“A Life Worth Living” – Radio Interview and Book

Sadly, the loved ones of five local support group members died in March; one support group member (caregiver) died too. At least one group member was involved in end-of-life treatment decisions, and relied on her husband’s written wishes when he was no longer able to communicate.

Along these lines, I heard a book author interviewed today (Thursday 4/2/09) on NPR’s “Fresh Air” program, and wanted to pass the info along to all of you. The book is “A Life Worth Living,” and the author is Robert Martensen, MD. Dr. Martensen was an ER and ICU MD for many years; he’s also a bioethicist.

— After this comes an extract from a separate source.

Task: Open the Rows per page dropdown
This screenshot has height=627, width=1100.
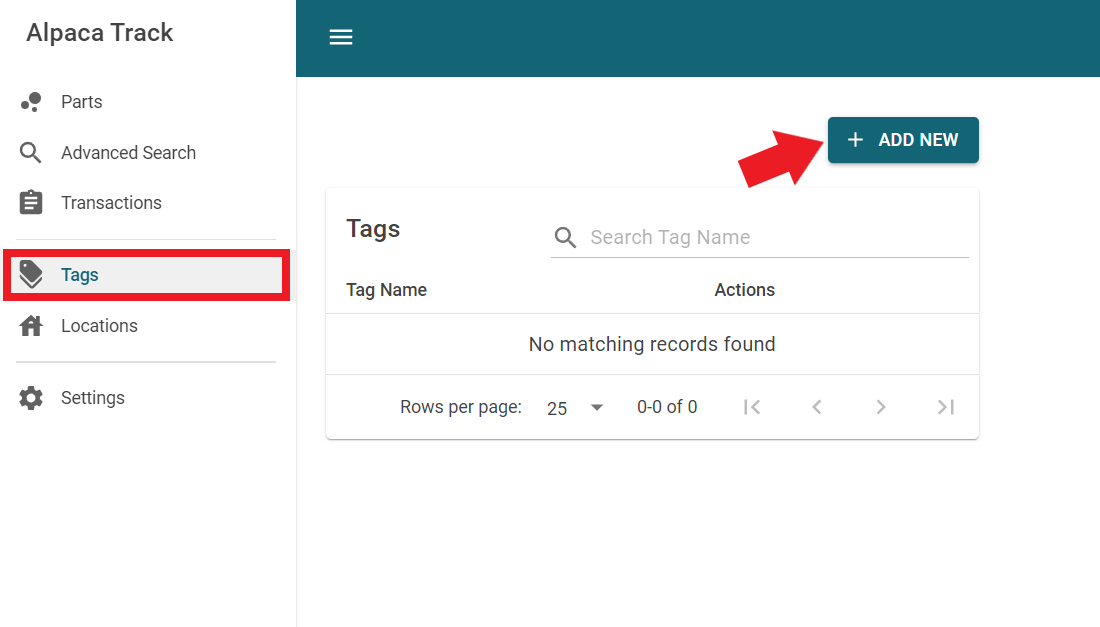Action: pos(576,408)
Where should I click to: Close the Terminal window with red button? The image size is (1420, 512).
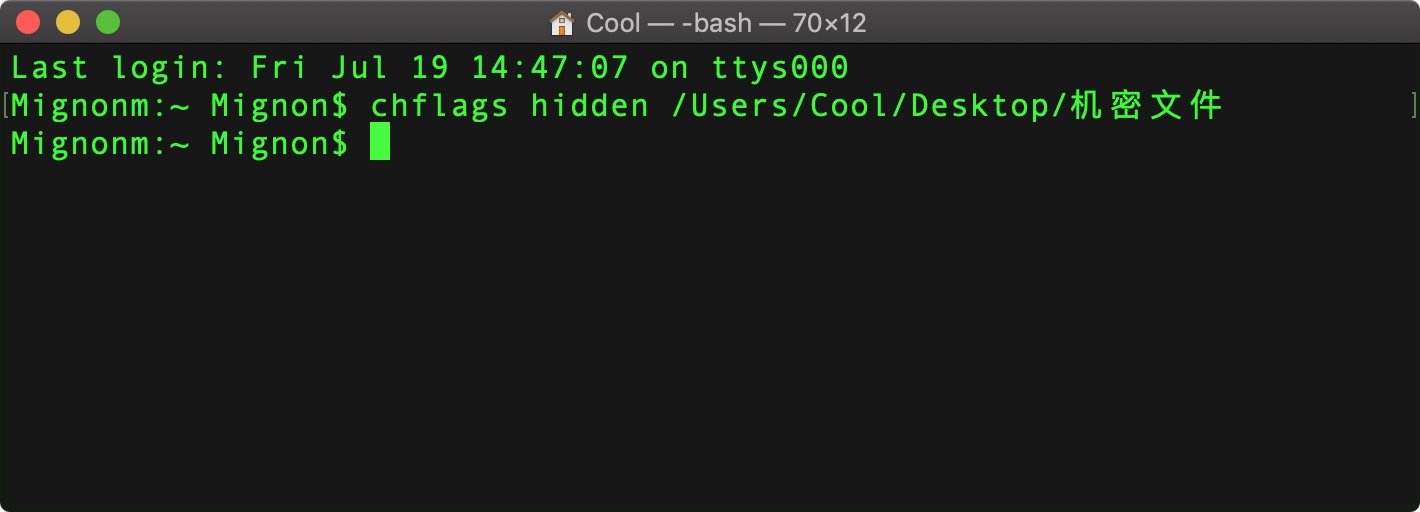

In his book he talks about his father’s hospital death, and “argues that safeguarding the quality of a patient’s life sometimes trumps the urge to sustain life at all cost.” He also addresses his father’s death in the “Fresh Air” interview as well as his mother’s impending death. His mother lives in Santa Cruz. In the story about his mother, he describes one of his mother’s first MDs in these final weeks who wanted to place a pacemaker. Dr. Martensen worries that it’s only because he is an MD that he was able to know the right questions to ask the treating physician. Ultimately, he’s very fortunate that both of his parents had given such clear advance directives about what sort of treatment they wanted, given certain circumstances. He contrasts his mother with another elderly woman also suffering from dementia.

I would recommend listening to the 40-minute “Fresh Air” interview. You can find it online here:

The interview is titled “The Ethical Way To Heal American Health Care,” which doesn’t really capture the interview.